Exercise prompt
Once the pictures are set aside, transcribe the remaining data exactly.

Input data
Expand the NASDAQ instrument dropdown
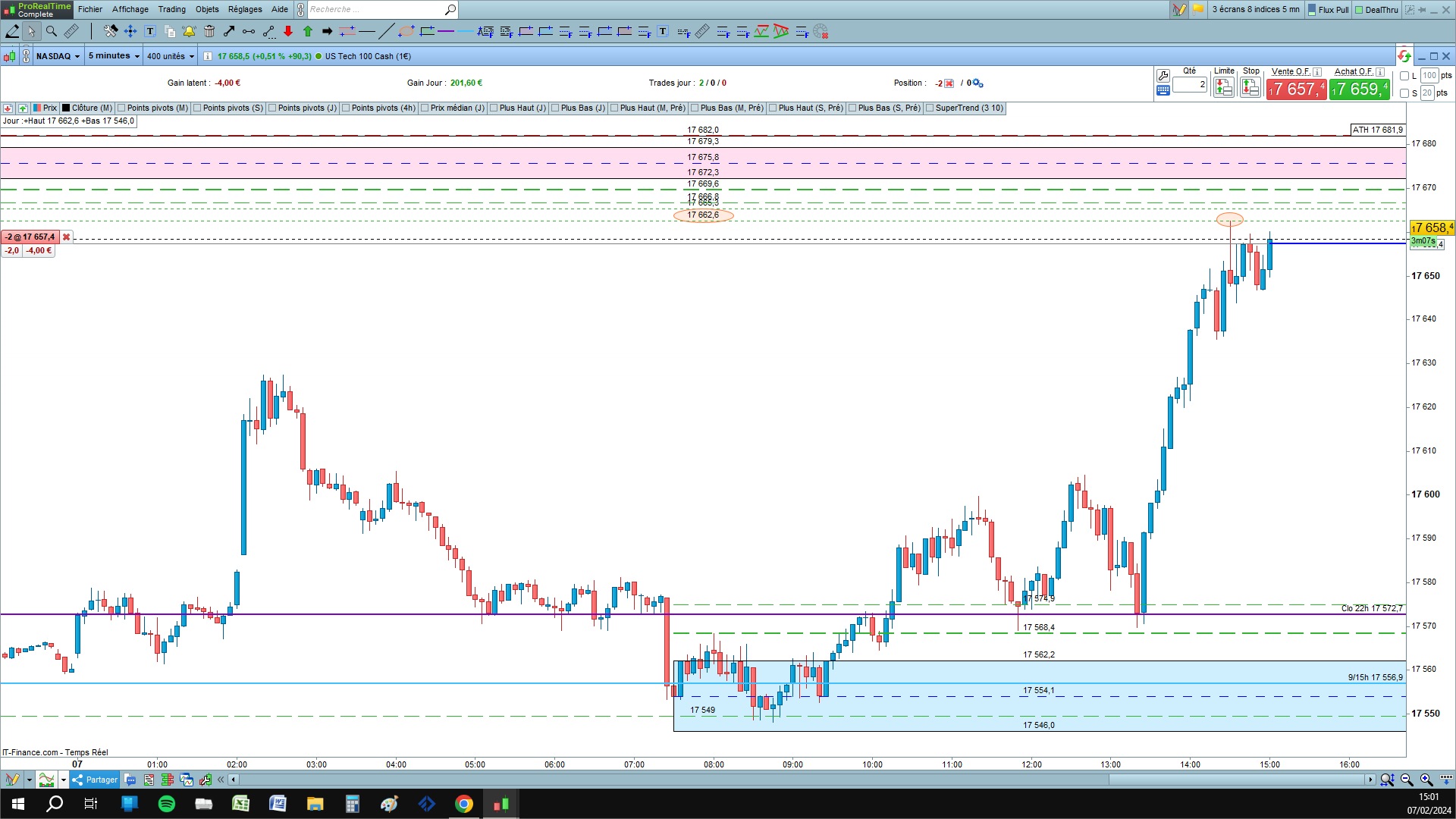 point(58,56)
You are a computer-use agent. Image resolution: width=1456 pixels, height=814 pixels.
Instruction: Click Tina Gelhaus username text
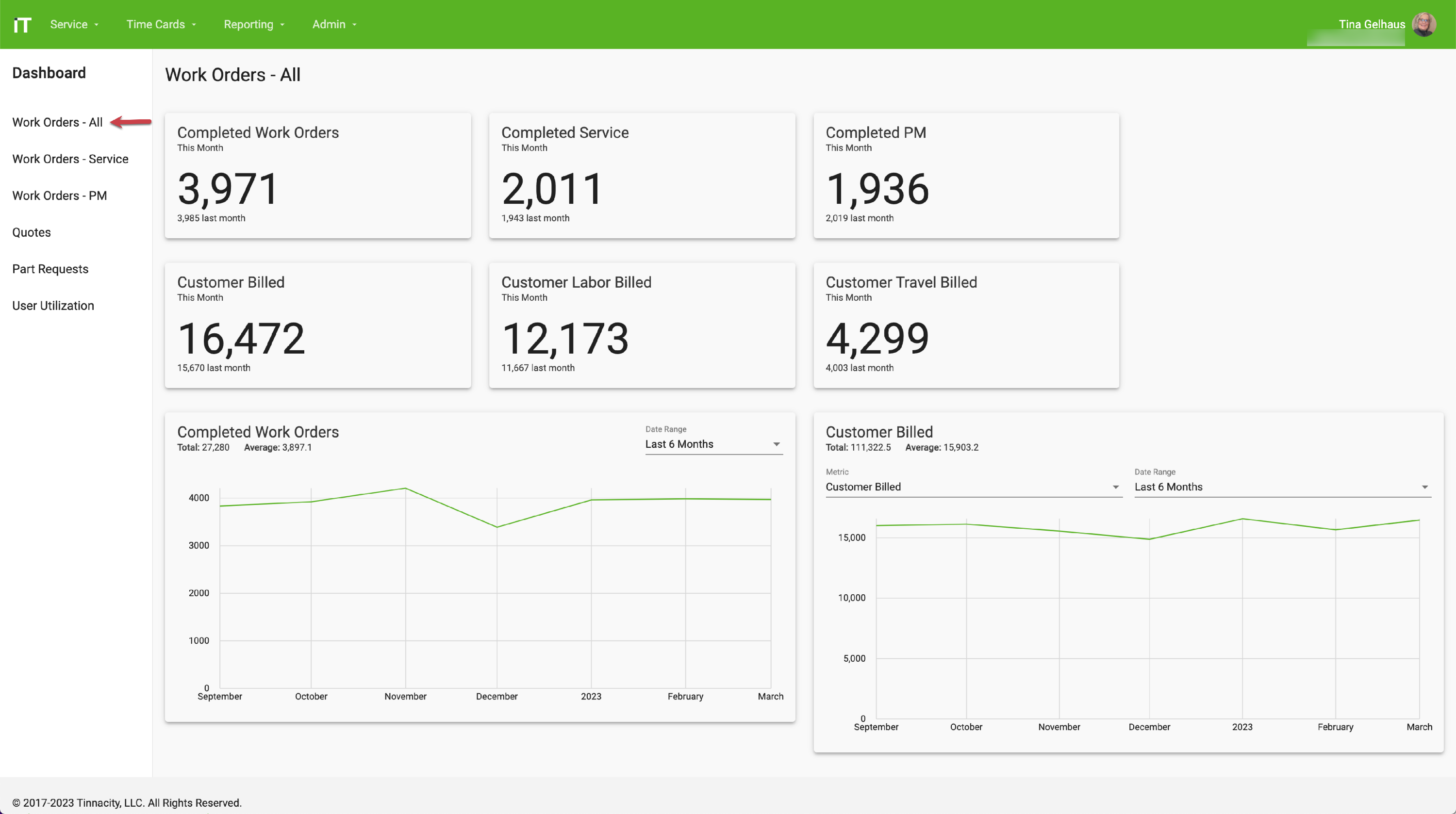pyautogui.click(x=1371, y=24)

Answer box
Expand the NASDAQ instrument dropdown
 point(58,56)
You are a computer-use agent. Image resolution: width=1456 pixels, height=814 pixels.
Instruction: Click Tina Gelhaus username text
pyautogui.click(x=1371, y=24)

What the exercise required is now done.